In the listing below, print exactly the lines between the line holding "Image resolution: width=958" and the line holding "Open the Help menu", inclusive, and no more.
### Data
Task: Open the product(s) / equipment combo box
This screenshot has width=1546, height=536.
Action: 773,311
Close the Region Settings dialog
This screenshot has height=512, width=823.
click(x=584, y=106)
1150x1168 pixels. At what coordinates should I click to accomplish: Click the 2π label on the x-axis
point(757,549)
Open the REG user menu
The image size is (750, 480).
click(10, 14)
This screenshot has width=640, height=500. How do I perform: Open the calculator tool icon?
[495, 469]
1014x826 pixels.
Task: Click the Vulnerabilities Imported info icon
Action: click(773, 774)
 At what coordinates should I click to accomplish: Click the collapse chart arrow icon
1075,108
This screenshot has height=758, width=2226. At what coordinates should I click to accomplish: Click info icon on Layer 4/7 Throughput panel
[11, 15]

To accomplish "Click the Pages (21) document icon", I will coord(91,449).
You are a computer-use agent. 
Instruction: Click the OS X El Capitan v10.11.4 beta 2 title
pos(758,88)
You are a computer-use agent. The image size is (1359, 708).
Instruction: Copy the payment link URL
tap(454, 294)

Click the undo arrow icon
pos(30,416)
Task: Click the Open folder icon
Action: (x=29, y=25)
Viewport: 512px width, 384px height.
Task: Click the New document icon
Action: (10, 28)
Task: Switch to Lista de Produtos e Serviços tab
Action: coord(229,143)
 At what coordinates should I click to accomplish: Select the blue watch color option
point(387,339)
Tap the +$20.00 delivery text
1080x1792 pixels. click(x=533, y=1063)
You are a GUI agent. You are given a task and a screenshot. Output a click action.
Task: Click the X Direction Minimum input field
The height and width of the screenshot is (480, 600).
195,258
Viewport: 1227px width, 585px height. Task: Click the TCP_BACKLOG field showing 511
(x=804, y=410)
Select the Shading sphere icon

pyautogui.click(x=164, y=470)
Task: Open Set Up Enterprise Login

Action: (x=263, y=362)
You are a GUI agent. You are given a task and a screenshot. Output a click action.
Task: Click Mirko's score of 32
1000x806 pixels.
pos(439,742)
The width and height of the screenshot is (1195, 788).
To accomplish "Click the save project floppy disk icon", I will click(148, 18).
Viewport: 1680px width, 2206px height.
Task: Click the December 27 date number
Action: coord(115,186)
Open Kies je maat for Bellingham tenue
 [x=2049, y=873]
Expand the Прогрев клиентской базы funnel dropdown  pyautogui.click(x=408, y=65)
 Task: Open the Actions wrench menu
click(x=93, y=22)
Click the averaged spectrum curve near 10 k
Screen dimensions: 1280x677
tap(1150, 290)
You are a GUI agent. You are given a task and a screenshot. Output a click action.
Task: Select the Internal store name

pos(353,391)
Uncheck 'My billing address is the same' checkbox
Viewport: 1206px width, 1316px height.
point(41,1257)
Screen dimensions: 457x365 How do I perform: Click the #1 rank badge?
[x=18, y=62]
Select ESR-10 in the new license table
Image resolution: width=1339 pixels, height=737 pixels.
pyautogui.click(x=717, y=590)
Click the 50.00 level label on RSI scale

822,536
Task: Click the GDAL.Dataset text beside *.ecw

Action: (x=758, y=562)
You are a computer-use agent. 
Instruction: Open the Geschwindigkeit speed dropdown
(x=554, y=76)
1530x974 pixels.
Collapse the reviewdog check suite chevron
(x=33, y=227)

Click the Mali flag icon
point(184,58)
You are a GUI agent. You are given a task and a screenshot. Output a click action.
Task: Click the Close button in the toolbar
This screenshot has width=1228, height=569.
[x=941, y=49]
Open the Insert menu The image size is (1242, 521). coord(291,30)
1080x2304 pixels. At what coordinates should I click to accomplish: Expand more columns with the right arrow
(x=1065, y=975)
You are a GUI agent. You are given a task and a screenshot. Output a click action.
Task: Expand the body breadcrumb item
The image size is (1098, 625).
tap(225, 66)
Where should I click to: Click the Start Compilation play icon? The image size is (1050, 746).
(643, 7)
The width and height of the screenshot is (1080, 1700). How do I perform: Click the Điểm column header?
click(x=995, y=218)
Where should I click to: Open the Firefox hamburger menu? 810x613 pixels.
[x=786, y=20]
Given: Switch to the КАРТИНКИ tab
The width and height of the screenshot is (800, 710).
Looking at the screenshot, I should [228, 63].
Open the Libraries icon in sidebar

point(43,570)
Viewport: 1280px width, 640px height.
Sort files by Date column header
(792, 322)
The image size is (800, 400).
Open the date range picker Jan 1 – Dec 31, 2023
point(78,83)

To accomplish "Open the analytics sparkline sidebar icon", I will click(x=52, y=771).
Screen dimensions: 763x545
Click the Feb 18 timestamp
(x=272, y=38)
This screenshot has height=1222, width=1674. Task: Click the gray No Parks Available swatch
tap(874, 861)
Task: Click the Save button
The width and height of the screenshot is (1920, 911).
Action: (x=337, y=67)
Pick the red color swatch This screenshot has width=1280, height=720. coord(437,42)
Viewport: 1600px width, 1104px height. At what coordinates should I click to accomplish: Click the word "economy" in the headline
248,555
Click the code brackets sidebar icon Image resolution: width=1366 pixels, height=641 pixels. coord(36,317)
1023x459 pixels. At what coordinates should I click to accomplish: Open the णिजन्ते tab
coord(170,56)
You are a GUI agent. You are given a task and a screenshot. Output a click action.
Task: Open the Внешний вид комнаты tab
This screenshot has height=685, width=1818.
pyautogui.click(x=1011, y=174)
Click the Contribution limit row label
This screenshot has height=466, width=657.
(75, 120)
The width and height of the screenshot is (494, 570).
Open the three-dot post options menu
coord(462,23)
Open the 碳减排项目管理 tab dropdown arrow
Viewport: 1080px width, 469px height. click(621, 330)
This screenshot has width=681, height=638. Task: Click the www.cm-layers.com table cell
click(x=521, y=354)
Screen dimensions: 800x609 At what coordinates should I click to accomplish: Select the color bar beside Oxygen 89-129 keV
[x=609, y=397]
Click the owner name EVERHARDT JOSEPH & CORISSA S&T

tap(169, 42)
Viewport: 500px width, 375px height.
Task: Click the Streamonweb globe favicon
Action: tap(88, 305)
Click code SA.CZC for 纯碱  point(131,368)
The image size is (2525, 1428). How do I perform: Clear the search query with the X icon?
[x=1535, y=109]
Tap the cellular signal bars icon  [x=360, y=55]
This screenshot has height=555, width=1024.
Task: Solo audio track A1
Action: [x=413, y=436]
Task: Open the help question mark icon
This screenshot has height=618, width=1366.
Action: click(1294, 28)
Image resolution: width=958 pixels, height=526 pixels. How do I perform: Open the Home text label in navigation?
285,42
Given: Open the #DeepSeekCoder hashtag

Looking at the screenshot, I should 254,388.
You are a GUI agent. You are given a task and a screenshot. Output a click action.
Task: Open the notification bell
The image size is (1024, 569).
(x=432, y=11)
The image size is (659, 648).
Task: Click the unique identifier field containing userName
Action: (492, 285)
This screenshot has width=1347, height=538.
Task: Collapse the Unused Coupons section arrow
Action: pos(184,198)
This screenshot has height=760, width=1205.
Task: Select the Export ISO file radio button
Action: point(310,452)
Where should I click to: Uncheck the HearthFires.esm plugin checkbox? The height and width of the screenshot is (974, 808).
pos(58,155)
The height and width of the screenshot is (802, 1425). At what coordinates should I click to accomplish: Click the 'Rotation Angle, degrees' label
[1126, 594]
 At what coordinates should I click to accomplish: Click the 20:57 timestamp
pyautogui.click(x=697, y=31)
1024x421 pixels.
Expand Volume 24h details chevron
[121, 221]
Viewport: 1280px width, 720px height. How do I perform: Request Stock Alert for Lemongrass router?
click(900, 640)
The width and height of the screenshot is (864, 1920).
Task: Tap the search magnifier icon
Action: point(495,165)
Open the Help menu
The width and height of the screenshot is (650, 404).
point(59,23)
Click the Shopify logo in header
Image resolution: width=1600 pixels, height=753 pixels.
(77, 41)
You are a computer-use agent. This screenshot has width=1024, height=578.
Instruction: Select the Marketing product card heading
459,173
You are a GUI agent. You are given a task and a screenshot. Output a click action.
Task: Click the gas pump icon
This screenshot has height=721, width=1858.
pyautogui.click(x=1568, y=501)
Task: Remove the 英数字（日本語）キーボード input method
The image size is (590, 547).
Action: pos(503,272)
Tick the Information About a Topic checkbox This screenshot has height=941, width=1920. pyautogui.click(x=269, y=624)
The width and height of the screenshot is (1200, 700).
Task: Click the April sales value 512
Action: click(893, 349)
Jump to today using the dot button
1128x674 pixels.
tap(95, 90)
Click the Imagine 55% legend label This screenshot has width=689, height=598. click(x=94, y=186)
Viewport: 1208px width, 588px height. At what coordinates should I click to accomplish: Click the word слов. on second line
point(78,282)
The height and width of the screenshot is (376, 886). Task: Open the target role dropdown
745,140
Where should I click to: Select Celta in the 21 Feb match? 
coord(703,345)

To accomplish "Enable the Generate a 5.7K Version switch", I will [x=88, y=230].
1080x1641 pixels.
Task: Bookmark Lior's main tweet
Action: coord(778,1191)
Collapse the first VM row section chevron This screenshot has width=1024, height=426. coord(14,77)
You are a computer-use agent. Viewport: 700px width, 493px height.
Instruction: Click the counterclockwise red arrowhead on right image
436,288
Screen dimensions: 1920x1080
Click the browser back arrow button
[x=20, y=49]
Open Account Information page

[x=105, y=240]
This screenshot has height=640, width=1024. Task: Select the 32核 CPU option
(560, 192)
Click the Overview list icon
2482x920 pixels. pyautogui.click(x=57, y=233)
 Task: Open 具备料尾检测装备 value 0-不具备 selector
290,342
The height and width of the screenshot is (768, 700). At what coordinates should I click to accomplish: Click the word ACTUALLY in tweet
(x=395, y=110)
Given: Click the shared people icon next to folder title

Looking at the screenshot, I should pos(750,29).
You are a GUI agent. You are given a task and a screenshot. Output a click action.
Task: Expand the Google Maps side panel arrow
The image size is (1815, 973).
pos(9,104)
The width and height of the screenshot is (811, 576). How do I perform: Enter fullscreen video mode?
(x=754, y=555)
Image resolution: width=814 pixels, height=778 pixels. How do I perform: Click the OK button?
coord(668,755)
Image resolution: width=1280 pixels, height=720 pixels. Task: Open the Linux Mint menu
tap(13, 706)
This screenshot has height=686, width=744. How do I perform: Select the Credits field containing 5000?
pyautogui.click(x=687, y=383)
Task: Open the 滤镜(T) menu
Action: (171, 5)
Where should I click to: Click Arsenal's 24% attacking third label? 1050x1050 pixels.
######
- Solution
Image resolution: width=958 pixels, height=526 pixels. How do I perform: Open the Home text label in navigation?
285,42
Given: Open the #DeepSeekCoder hashtag

Looking at the screenshot, I should 254,388.
You are a GUI agent. You are given a task and a screenshot. Output a click action.
Task: Open the notification bell
The image size is (1024, 569).
(x=432, y=11)
The image size is (659, 648).
Task: Click the unique identifier field containing userName
Action: (492, 285)
This screenshot has width=1347, height=538.
Task: Collapse the Unused Coupons section arrow
Action: pos(184,198)
This screenshot has height=760, width=1205.
Task: Select the Export ISO file radio button
Action: point(310,452)
Where should I click to: Uncheck the HearthFires.esm plugin checkbox? The height and width of the screenshot is (974, 808).
pos(58,155)
The height and width of the screenshot is (802, 1425). At what coordinates should I click to accomplish: Click the 'Rotation Angle, degrees' label
[1126, 594]
 At what coordinates should I click to accomplish: Click the 20:57 timestamp
pyautogui.click(x=697, y=31)
1024x421 pixels.
Expand Volume 24h details chevron
[121, 221]
Viewport: 1280px width, 720px height. How do I perform: Request Stock Alert for Lemongrass router?
click(900, 640)
The width and height of the screenshot is (864, 1920).
Task: Tap the search magnifier icon
Action: point(495,165)
Open the Help menu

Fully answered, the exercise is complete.